Factsheet: Equality Before the Law and Supported Decision-Making


A number of Australian laws, policies and practices deny or diminish recognition of people with disability as persons before the law, or deny or diminish the right of a person with disability to exercise legal capacity.

This takes place in laws such as guardianship, estate management and mental health laws and affects areas such as financial services, voting, public office, board participation, access to justice, will making and deposition, providing evidence in court proceedings, and the opportunity for people with disability to choose what disability supports they need, who will provide them and when.[i]

The Australian Law Reform Commission (ALRC) conducted an inquiry into barriers to equal recognition before the law and legal capacity for people with disability, and provided its final report from this inquiry in November 2014.[ii] The ALRC made 55 recommendations for reform aimed at providing people with disability equal recognition before the law, in particular, in relation to the right to make decisions that affect their lives and to have those decisions respected. A key recommendation was for the recognition of National Decision-Making Principles and Guidelines to guide reform of Commonwealth, State and Territory laws and legal frameworks.[iii]  Australia has not responded to the recommendations from the ALRC report.

While welcome, the ALRC inquiry was limited to Commonwealth legislation. It did not directly address the State and Territory financial management, guardianship and mental health laws but only had regard to how Commonwealth laws and legal frameworks interact with State and Territory laws in the areas under review.[iv] Substantive compliance with article 12 will be difficult to assess without a thorough analysis of financial management, guardianship and mental health laws at the State and Territory levels.

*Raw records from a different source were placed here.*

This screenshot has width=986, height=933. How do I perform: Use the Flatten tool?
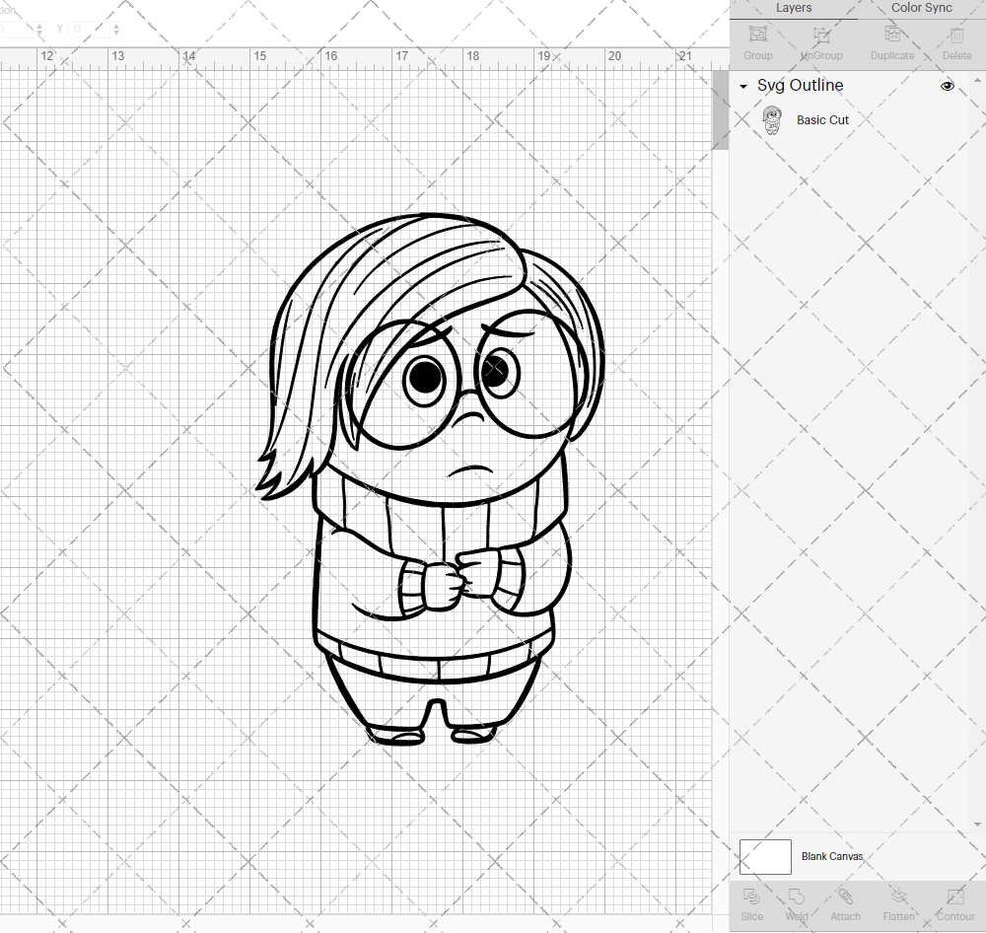pyautogui.click(x=898, y=902)
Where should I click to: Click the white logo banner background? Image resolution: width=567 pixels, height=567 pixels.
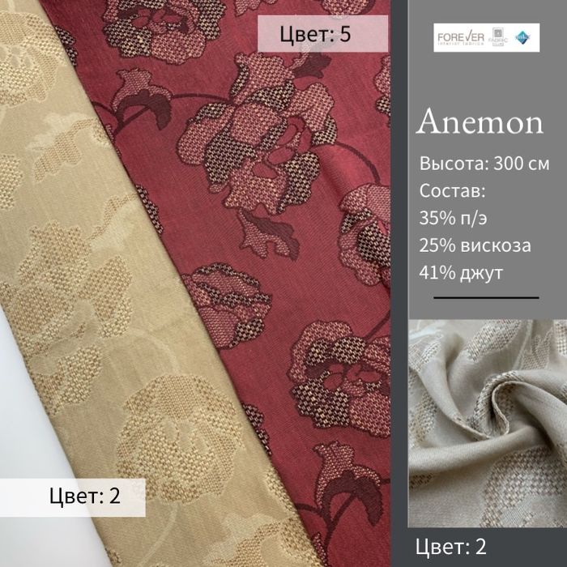(486, 37)
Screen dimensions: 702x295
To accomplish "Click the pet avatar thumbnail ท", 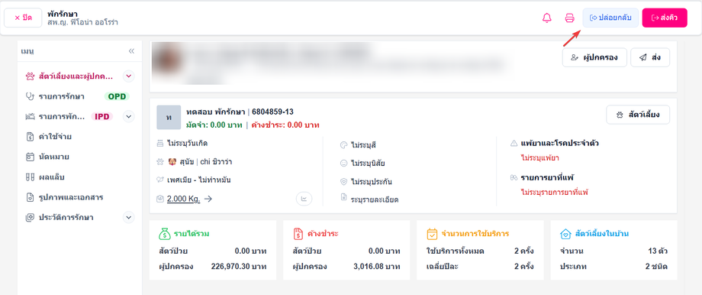I will click(x=169, y=118).
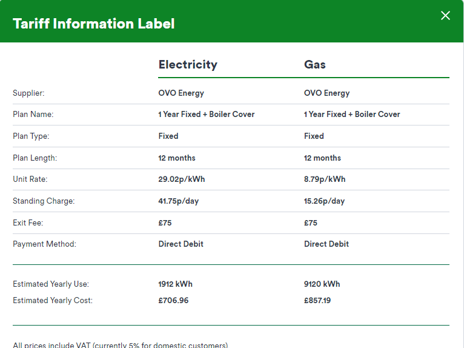
Task: Click electricity standing charge 41.75p/day
Action: pos(179,201)
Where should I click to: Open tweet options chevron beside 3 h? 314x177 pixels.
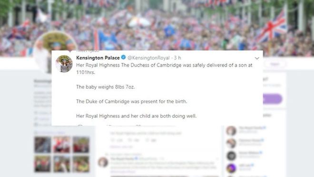pyautogui.click(x=257, y=58)
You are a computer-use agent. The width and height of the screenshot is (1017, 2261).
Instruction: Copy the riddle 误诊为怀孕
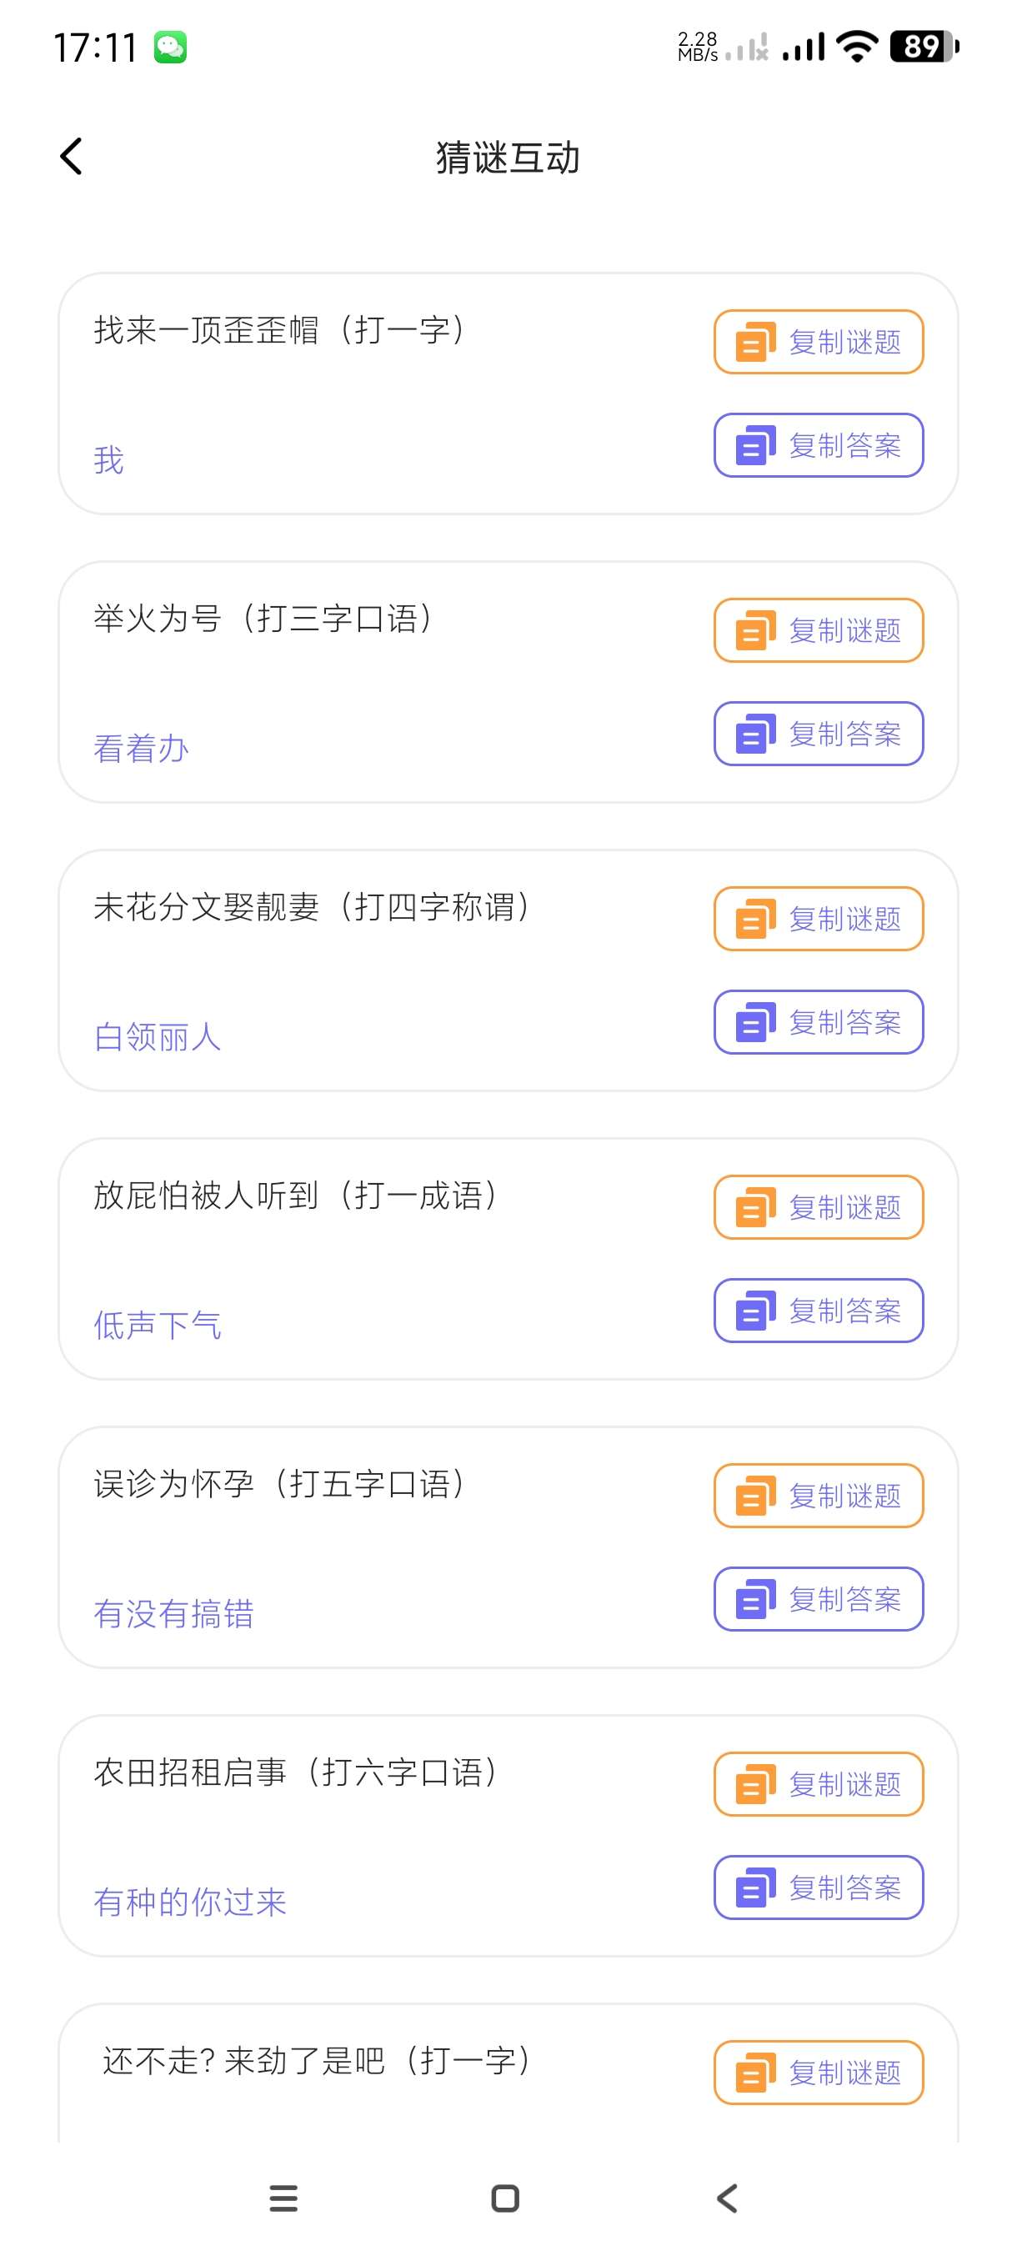[818, 1496]
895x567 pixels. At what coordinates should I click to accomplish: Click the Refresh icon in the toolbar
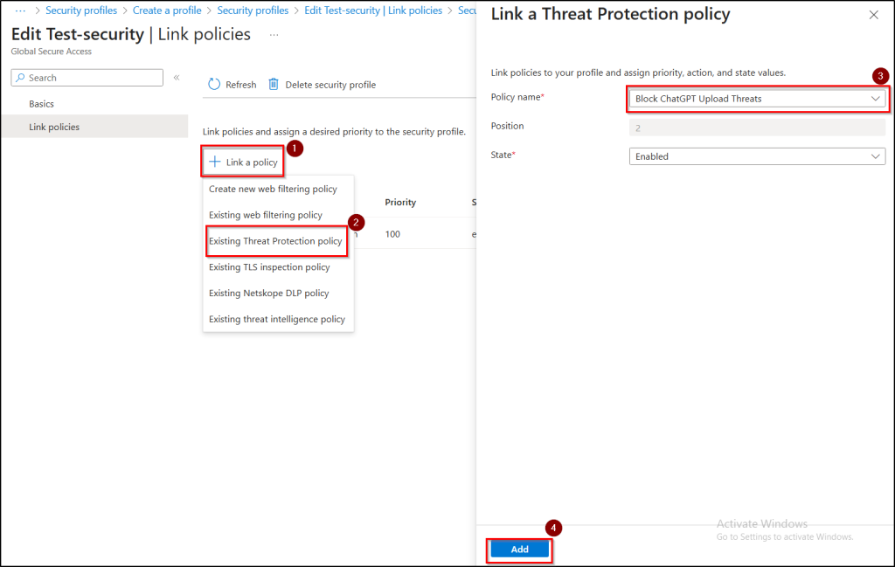click(214, 85)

Australia’s interpretative declaration in relation to CRPD article 12 states that Australia understands this article to allow for ‘fully supported or substituted decision making arrangements’.[v] This interpretative declaration limits reform and provides for the ongoing practice of substitute decision-making. This is despite the concluding observations from the Committee on the Rights of Persons with Disabilities to withdraw the interpretative declaration and to replace substitute decision-making with supported decision-making.[vi]


Proposed Questions

Please elaborate on measures taken to ensure that all persons with disability enjoy the recognition of legal capacity on an equal basis with others in all aspects of life. Give particular attention to measures that ensure that persons with disability can exercise their legal capacity to: maintain their physical and mental integrity; fully participate as citizens; control their own financial affairs; make a legally binding will; vote; and, independently make advance care directives.

Please update the Committee on progress toward implementing recommendations from the Australian Law Reform Commission (ALRC) 2014 review into barriers to equal recognition before the law.

Please update the Committee on measures taken to establish a nationally consistent ‘Supported Decision-Making Framework’ that promotes, prioritises and supports people with disability to exercise their legal capacity.


[i] See e.g. Civil Society CRPD Parallel Report Group, Disability Rights Now: Civil Society Report to the United Nations Committee on the Rights of Persons with Disabilities (2012), People with Disability Australia http://www.pwd.org.au/documents/project/undrc/CRPD-CivilSocietyReport2012.doc; Disability Rights Now Factsheets prepared by the Australian Civil Society CRPD Parallel Report Delegation for the 10th Session of the Committee on the Rights of Persons with Disabilities, <http://www.pwd.org.au/issues/2013-delegation-to-geneva-switzerland-2.html>

[ii] Australian Law Reform Commission, Equality, Capacity and Disability in Commonwealth Laws, ALRC Report 124 (2014, https://www.alrc.gov.au/news-media/equality-capacity-and-disability-alrc-report

[iii] Ibid, p.11

[iv] Ibid, p. 5, http://www.alrc.gov.au/inquiries/disability/terms-reference

[v] Convention on the Rights of Persons with Disabilities: Declarations and Reservations (Australia), opened for signature 30 March 2007, 999 UNTS 3 (entered into force 3 May 2008).

[vi] United Nations Committee on the Rights of Persons with Disabilities, Concluding Observations on the Initial Report of Australia, 10th Session (4 October 2013) [8]-[9] & [24]–[25].